The mile is the only imperial distance that is now raced on the track and that somewhat infrequently save in the USA where it has been retained on the College racing circuit. There is however something rather magical and alluring about the mile. Even people with a passing interest in athletics talk about the four minute mile and they might even know that Roger Bannister was the first individual to break this particular athletic barrier. Sixty one years after Bannister collapsed over the line to gain a world record mark, which many people believed to be beyond a human's capability, there is still a desire to test oneself over seventeen hundred and sixty yards.
Yesterday evening NIRunning in association with the British Milers Club hosted a series of mile races at the Mary Peters track in Belfast. Over one hundred and fifty individuals turned up to test themselves. The majority were I suppose club runners but those with a lesser experience of competitive racing were catered for in the slower races. Many people definitely underestimated their ability and elected for a race which was comfortably within their capabilities. The slowest race was for a predicted time of 10 mins +. Successive races lowered the bar in one minute intervals.
Perhaps not unsurprisingly no one joined Sir Roger's sub 4 club. After all more people have climbed Everest than have broken the four minute mile barrier. The fastest runs of the night were from James Hamilton, (4:33.61) and Kelly Neely, (4:58.93). As for the writer of this blog he does have to report that not only did he not succeed in breaking the four minute barrier but five minutes also proved to be over the horizon. That said with the benefit of the comfort of the dear old age tables he was a good straight in front of Mr.
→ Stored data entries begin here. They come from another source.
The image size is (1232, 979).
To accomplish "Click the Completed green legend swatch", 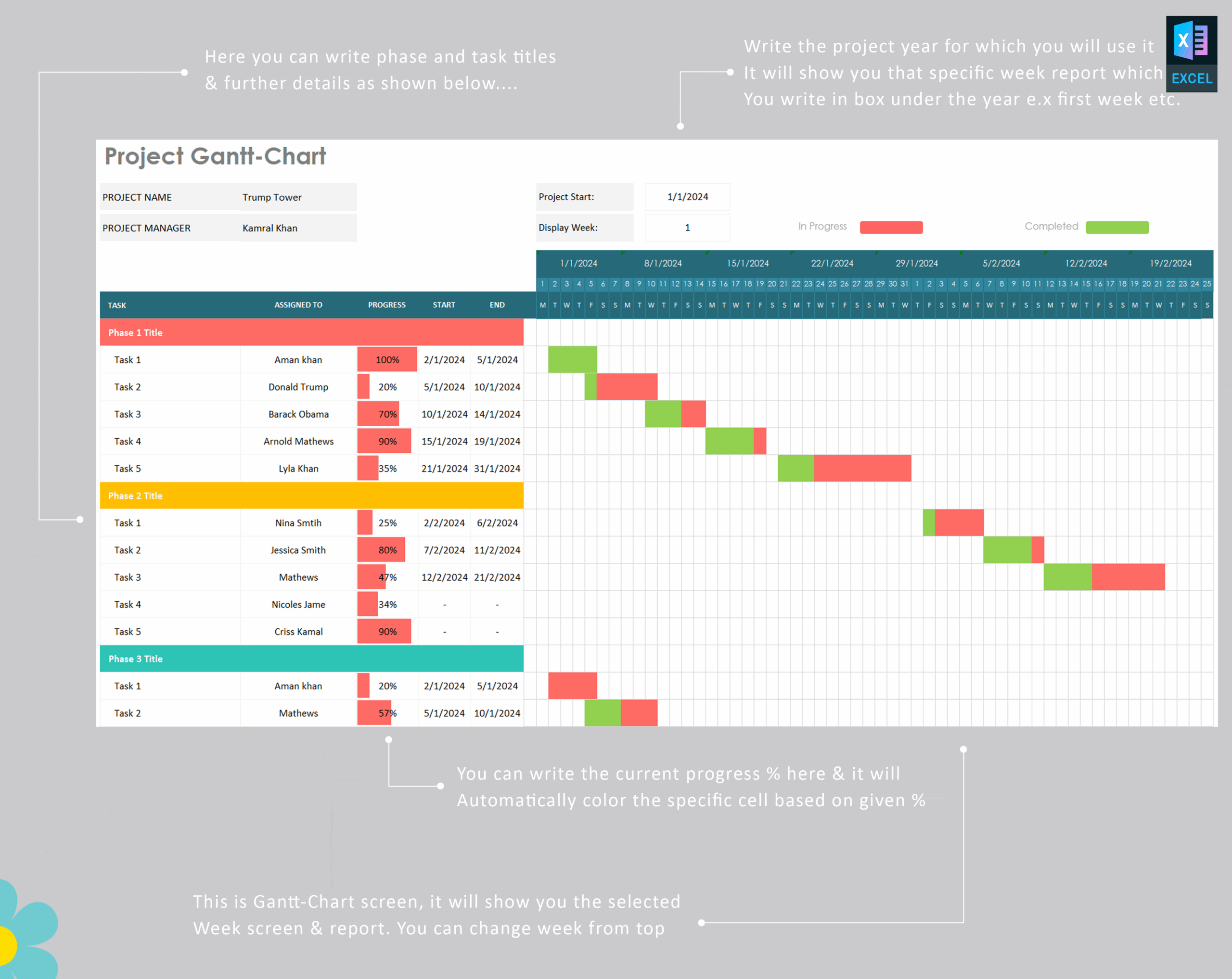I will 1116,228.
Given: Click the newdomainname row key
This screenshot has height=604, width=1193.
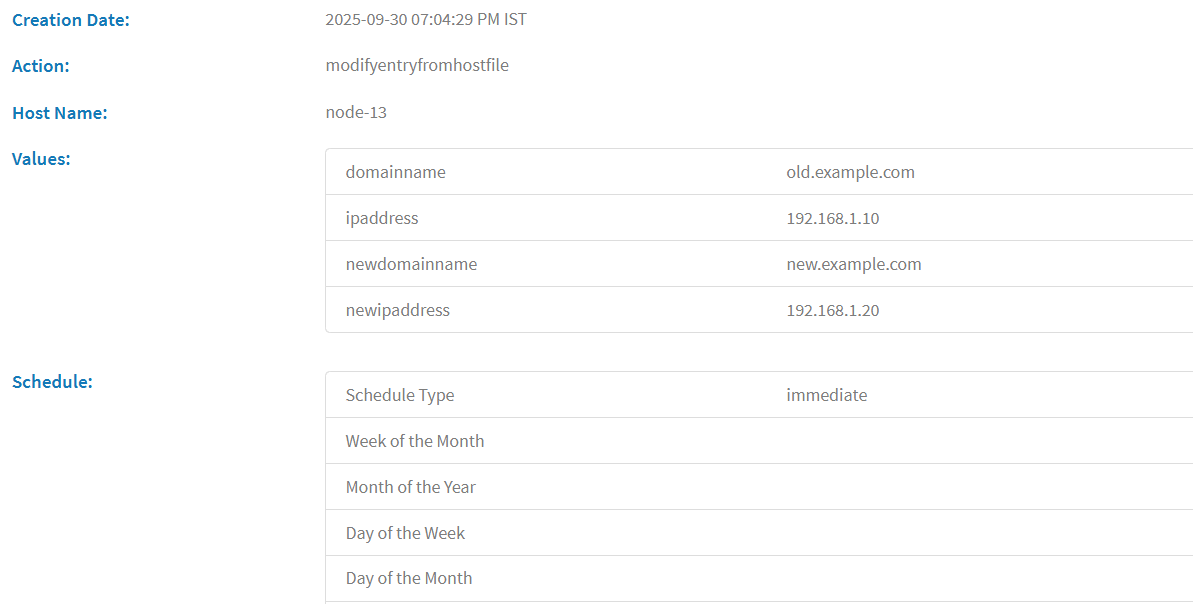Looking at the screenshot, I should coord(411,264).
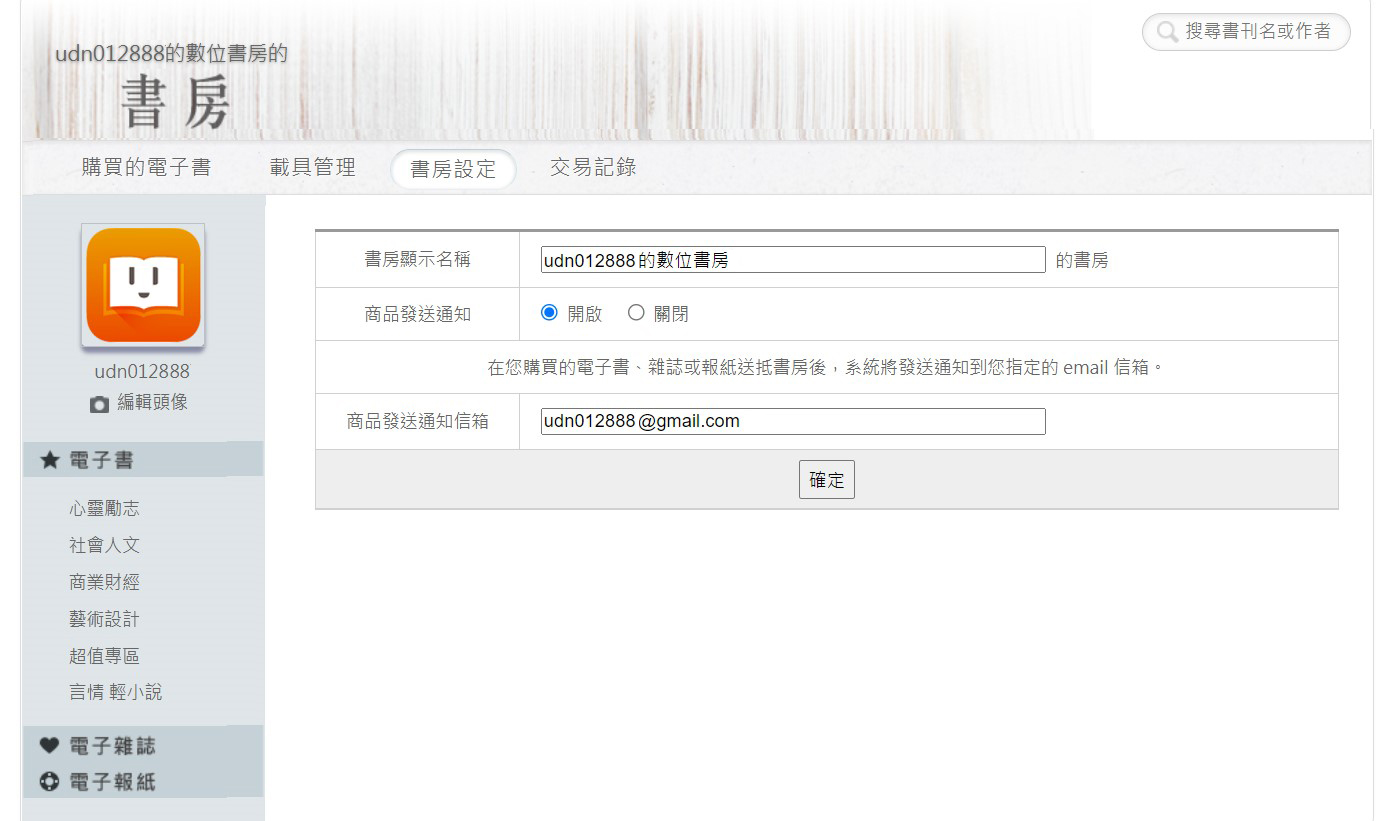Open the 交易記錄 tab
Screen dimensions: 1395x821
coord(593,168)
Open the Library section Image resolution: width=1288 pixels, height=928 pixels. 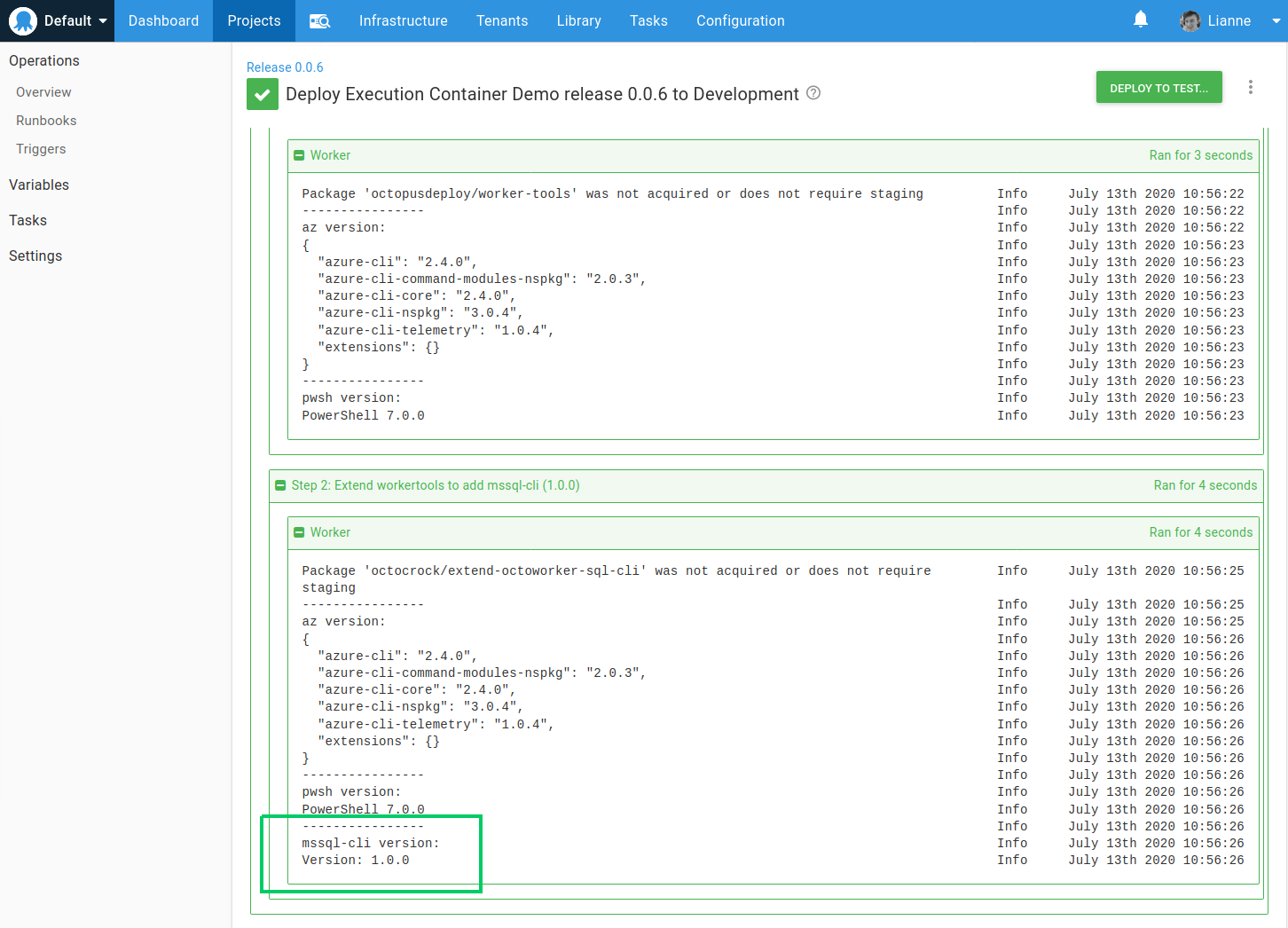coord(578,21)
Hamilton.

Friday, 1 May 2015

Tomato Death

Thankfully I brought most of my tomato and pepper seedlings indoors on Monday night. They are now safely ensconced on a kitchen windowsill. I was going to let them take their chance with the predicted cold snap but at the last minute I ventured out into the Stygian gloom and bundled them out of what was becoming a very cold greenhouse. The few tomato plants which I didn't bring in are badly burnt by the frost, particularly those closest to the glass. There is nothing for it but to commit their remains to the compost heap.

The early potatoes, (first cousins of the tomato), are also displaying frost damage. I am hoping that it is only the growth that was poking out of the soil that has been affected and that the clawing tendrils of the frost haven't passed down to the tubers and turned them into lifeless mush. Time will tell. Perhaps some judicious unearthing is called for.